*** Begin section ***

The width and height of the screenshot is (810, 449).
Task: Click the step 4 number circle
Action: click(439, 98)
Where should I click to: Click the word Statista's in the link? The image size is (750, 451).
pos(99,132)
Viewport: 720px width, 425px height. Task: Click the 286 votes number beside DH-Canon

*** End section ***
*** Begin section ***

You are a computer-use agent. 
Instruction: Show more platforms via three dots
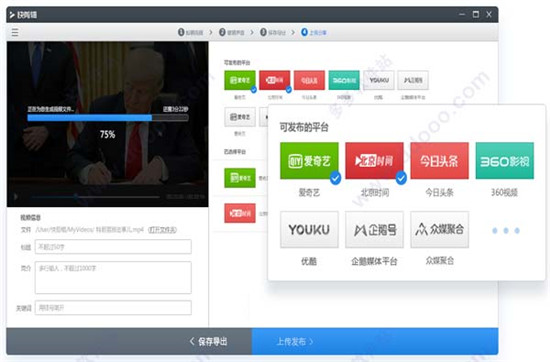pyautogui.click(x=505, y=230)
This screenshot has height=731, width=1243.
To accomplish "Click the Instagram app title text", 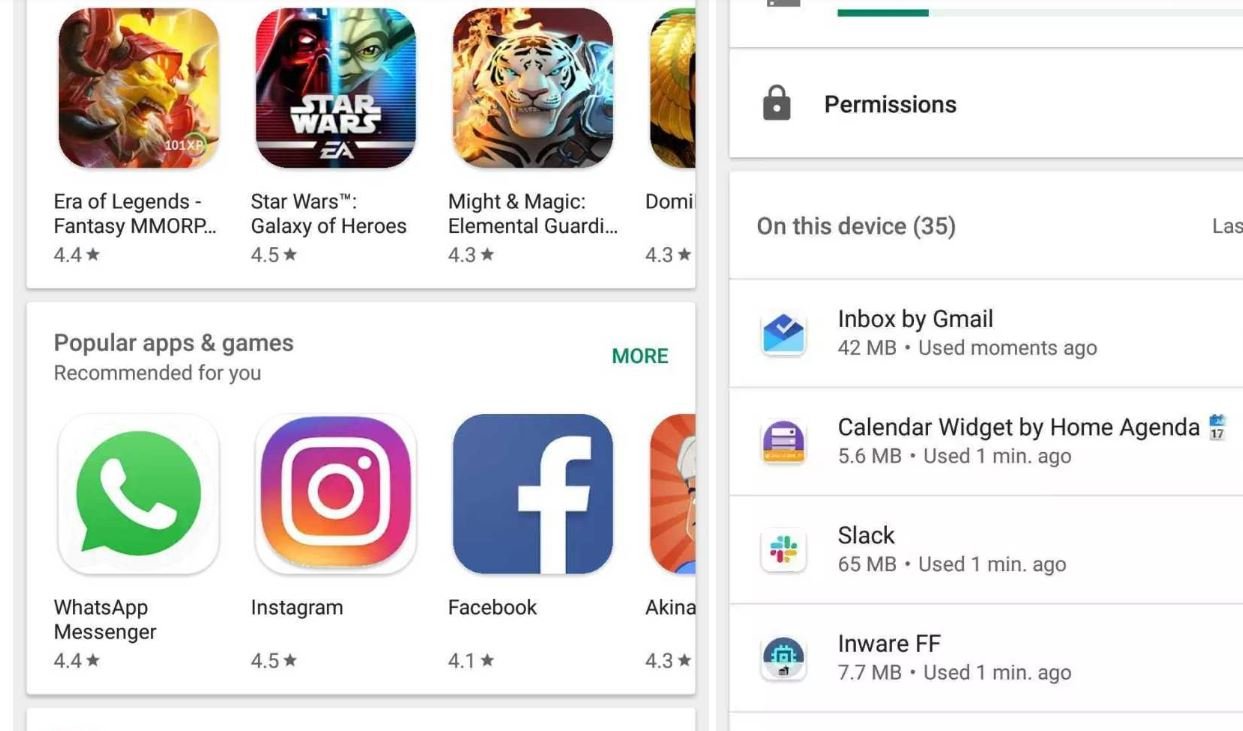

*** End section ***

**HOW TO COMPLETE THIS TASK**
With the line that has "Where should I" as the first and the line that has "Viewport: 720px width, 425px" as the last, repeat exactly that run of lines above and no more.

**SOLUTION BELOW**
Where should I click to: Click the word Statista's in the link? The image size is (750, 451).
pos(99,132)
Viewport: 720px width, 425px height. Task: Click the 286 votes number beside DH-Canon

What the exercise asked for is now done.